Il teatrino della vita e della morte o, più semplicemente, quello della superficialità (sotto terra), dello svago, delle apparenze, inizia nell’oscurità, quando il traffico continuo di automobili sulla pista ravvivano il parcheggio e diventano parte integrante dello scenario della discoteca: chi arriva in Ferrari la parcheggia in bella mostra, quelli con una macchina brutta la nascondono sul retro. “L’animal se reveille la nuit”, l’animale si sveglia la notte, solleva i pannelli che gli fanno da copertura ed offre al visitatore il suo ventre addobbato di tende rosse, come il colore del sangue, della sessualità, della prostituzione, ma anche del sacro. Gli avventori accedono dal lato sud attraverso una rampa di scale in asse con la struttura, come se stessero scendendo in una cripta. La pianta, semplice e rettangolare, per alcuni può ricordare quella di una basilica, con un asse centrale, una navata e un bar in corrispondenza dell’altare. La sala è arredata a sua volta da ulteriori altarini, un set di tavolini da bar pieghevoli, disposti in fila con una scansione rigida e dotati ciascuno dell’icona di un musicista decorata con fiori: il rimando all’architettura cimiteriale non può essere più esplicito di così. Da questo antro infernale si genera infine l’atto di tensione e ricongiungimento verso l’axis mundi del cielo, attraverso il sollevamento dell’unica apertura presente, il tetto, rivestito di specchi che a loro volta riflettono all’esterno ciò che succede all’interno, denunciando finalmente la presenza di ciò che è stato nascosto sotto terra.

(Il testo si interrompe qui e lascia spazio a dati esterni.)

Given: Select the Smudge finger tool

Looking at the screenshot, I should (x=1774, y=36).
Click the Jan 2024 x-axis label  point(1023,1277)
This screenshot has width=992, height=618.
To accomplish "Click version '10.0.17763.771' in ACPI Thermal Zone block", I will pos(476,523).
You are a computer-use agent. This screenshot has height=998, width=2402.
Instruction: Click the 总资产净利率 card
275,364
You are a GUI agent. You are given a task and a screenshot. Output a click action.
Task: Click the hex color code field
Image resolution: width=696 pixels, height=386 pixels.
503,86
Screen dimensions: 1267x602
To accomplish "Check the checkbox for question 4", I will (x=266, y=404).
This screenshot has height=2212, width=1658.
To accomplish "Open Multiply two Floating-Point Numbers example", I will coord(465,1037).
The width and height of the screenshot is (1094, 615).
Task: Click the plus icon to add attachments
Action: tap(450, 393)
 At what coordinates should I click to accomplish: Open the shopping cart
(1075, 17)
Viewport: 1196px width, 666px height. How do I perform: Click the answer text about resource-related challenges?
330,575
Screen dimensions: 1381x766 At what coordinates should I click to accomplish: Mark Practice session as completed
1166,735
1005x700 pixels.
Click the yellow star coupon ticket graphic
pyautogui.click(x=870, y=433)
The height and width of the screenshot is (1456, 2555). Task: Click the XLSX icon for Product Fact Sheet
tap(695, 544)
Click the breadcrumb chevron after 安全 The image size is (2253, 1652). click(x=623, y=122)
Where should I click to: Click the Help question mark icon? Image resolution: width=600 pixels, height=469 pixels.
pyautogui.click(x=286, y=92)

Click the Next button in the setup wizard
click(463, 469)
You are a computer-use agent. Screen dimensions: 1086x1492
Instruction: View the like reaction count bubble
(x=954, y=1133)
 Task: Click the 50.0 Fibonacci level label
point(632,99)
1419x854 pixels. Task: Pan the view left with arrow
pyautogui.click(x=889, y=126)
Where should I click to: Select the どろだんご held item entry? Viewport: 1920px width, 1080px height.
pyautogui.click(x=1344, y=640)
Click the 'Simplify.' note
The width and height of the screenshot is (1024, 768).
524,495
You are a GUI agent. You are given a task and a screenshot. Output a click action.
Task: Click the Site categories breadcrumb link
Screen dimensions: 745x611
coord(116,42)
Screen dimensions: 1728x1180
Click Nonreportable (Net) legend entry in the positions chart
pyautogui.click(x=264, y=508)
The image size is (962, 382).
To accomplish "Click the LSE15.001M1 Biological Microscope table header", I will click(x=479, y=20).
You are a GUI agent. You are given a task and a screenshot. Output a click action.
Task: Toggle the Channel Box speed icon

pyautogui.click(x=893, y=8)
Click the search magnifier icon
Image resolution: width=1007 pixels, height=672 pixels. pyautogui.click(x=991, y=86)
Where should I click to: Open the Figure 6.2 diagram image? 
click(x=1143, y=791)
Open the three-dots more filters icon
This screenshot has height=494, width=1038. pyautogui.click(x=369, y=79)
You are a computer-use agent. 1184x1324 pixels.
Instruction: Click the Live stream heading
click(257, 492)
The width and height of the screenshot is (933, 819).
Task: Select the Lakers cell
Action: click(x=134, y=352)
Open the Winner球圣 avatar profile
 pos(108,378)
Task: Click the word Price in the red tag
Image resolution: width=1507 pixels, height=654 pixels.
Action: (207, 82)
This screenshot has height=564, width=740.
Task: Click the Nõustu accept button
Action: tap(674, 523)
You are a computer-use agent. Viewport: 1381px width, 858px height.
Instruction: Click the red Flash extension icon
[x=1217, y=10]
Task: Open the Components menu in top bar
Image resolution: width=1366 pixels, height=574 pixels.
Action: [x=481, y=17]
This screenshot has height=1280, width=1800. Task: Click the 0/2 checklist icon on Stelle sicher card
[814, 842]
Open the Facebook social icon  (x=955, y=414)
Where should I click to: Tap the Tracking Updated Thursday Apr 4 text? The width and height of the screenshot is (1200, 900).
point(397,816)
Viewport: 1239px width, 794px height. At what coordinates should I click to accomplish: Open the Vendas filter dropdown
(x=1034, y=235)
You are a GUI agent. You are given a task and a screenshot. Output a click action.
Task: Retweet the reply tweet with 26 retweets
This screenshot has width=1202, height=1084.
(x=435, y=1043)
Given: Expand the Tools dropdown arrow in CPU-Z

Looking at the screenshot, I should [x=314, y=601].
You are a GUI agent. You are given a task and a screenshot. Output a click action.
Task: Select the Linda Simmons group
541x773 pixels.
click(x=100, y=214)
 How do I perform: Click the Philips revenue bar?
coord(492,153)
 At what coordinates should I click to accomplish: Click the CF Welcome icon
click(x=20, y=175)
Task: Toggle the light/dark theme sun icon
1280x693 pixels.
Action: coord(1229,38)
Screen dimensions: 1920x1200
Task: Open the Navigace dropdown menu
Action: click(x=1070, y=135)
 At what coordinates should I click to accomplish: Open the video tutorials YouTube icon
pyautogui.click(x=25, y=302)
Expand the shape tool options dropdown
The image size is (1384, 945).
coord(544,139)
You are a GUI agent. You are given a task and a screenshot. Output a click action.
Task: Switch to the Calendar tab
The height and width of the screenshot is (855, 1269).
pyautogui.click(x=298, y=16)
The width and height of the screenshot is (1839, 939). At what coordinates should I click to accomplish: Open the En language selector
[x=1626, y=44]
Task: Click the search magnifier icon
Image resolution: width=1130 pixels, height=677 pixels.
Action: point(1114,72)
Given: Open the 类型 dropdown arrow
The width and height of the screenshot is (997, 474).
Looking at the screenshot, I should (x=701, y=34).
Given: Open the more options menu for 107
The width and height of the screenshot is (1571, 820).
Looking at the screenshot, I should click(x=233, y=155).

Al di là delle numerose interpretazioni che se ne sono fatte e che se ne possono fare, Elie Haddad ‒ nel sopracitato Architecture and Violence ‒ sottolinea come in realtà Bernard Khoury presenti di solito questo progetto minimizzandone i contenuti simbolici, concentrandosi esclusivamente su quelle che sono le sue caratteristiche tecniche e logistiche. Tirandosi fuori da qualsiasi interpretazione simbolica a priori dell’edificio, l’autore ricalca in fondo la banalità stessa dell’architettura: banale come è banale l’insorgenza del male, secondo Hannah Arendt; banale come trasmettere la memoria di un luogo di morte trasformandolo in un tempio del divertimento; banale perché in fondo le elucubrazioni filosofiche servono a poco, se un progetto non funziona, o comunque difficilmente sarà questo ciò che gli utenti ne apprezzeranno; banale come altrettanto banalmente, dopo la morte, dopo gli attentati, dopo la guerra, la vita va avanti.